We attributed the first step to increasing concentrations of carbon dioxide and other pollutants in the atmosphere, because several models do it correctly, but the second step we think is due to climate variability because none of the models can reproduce the second step.
Petr Chylek
The amplification index in the study is the ratio of an Arctic 21-year temperature trend versus an overall global 21-year temperature trend. The study calculated the Arctic amplification index to be greater than 4 within the early decades of the 21st century, four times faster than the global mean and considerably more rapid than previously published research had determined using 30- to 40-year time intervals. These earlier studies pegged the index between 2 and 3.
From 39 climate-change models in the widely used CMIP6 collection of the Coupled Model Intercomparison Project, the international research team found four that reproduced the first step reasonably well around 1986, but none that reproduced the second step in 1999. The Climate Model Intercomparison Project (CMIP) is an international collaboration of climate models that use a common set of parameters. The most recent Intergovernmental Panel on Climate Change Assessment Report was created using CMIP6.
“We attributed the first step to increasing concentrations of carbon dioxide and other pollutants in the atmosphere because several models do it correctly,” Chylek said, “but the second step we think is due to climate variability because none of the models can reproduce the second step.”
Climate models, with their 30-year-plus timescales, typically miss short-term climate variability. The study does not pinpoint a cause for these relatively sudden increases, but the authors speculate that sea-ice and water-vapor feedbacks, combined with changes in how atmospheric and oceanic heat move into the Arctic, are likely contributing causes. As the temperature difference between the Arctic and the tropics narrows, future increases in the Arctic amplification index are likely to be smaller.
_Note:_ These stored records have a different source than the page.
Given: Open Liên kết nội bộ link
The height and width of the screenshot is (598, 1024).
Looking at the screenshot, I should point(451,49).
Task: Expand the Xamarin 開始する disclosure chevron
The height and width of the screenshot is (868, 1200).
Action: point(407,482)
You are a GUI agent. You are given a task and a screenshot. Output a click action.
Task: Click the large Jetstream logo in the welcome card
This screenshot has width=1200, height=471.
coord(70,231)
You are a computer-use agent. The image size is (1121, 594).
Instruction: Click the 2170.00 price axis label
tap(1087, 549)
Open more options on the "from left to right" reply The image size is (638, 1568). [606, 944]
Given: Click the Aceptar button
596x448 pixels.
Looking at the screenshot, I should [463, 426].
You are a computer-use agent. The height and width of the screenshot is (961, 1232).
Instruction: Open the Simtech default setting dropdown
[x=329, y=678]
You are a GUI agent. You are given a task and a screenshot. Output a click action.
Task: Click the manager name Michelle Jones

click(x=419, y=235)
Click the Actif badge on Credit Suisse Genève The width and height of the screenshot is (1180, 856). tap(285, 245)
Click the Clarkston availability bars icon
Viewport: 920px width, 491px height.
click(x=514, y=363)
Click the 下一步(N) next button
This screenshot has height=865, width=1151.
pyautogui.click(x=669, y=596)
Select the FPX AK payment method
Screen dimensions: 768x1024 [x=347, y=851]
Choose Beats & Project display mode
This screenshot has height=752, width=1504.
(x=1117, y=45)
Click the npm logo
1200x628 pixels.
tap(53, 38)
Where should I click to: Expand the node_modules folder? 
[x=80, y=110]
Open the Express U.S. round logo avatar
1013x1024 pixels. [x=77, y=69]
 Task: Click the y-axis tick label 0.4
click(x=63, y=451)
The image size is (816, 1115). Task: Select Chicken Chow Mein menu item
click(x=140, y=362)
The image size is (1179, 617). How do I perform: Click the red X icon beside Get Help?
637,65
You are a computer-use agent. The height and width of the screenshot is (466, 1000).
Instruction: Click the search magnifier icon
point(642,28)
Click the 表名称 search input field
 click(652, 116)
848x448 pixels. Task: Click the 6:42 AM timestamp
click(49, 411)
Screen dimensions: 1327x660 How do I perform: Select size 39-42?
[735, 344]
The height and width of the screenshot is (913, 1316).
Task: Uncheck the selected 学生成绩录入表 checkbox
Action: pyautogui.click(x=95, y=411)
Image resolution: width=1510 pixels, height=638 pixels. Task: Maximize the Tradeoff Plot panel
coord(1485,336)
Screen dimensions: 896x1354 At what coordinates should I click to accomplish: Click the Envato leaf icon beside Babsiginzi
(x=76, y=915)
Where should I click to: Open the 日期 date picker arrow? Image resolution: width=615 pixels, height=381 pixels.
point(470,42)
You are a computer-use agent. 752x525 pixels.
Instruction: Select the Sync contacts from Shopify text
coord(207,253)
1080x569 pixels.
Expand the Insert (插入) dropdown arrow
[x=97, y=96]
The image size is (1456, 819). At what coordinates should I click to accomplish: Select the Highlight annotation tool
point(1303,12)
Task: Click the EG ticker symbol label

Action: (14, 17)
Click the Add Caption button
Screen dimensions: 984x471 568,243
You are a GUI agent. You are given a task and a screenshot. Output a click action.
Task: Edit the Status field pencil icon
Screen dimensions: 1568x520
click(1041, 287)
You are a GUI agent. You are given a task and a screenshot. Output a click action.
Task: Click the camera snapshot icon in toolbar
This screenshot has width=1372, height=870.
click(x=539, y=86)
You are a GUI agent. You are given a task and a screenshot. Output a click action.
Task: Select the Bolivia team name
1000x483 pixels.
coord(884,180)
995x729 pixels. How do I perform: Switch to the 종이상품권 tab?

Valuable for projecting change in the Arctic
Chylek stated that the next step for the research team will be to look at future Arctic climate projections using the four models that came closest to matching the observed warming trend with the spikes.
“Because the four models correctly reproduce at least the first step,” Chylek explained, “we assume they’re a little better for future climate projection.” “People usually average all models and assume the ensemble is more reliable than any single model. We demonstrate that the average does not work in this case.”
The researchers used simulations output from climate models in the CMIP6 collection and downloaded publicly available temperature data for the Arctic from the internet.
“People are not only interested in long-term climate change, but they are also interested in 10 years ahead, 20 years, 30 years. For decadal prediction our observation that the amplification index changed in the past in steps is quite important,” Chylek said.
According to the researchers, no matter what the exact ratio of amplification is, its impact is undeniable. Thawing permafrost is threatening Indigenous villages, summer sea ice is melting, and record amounts of water are sluicing off Greenland’s ice sheet.
According to Jacobs, who also works on NASA communications, the team sees the work as a cautionary tale. “When something changes as quickly as the climate, numbers can quickly become old and outdated,” he says. “You’re misinforming people by a factor of two before you realize it.”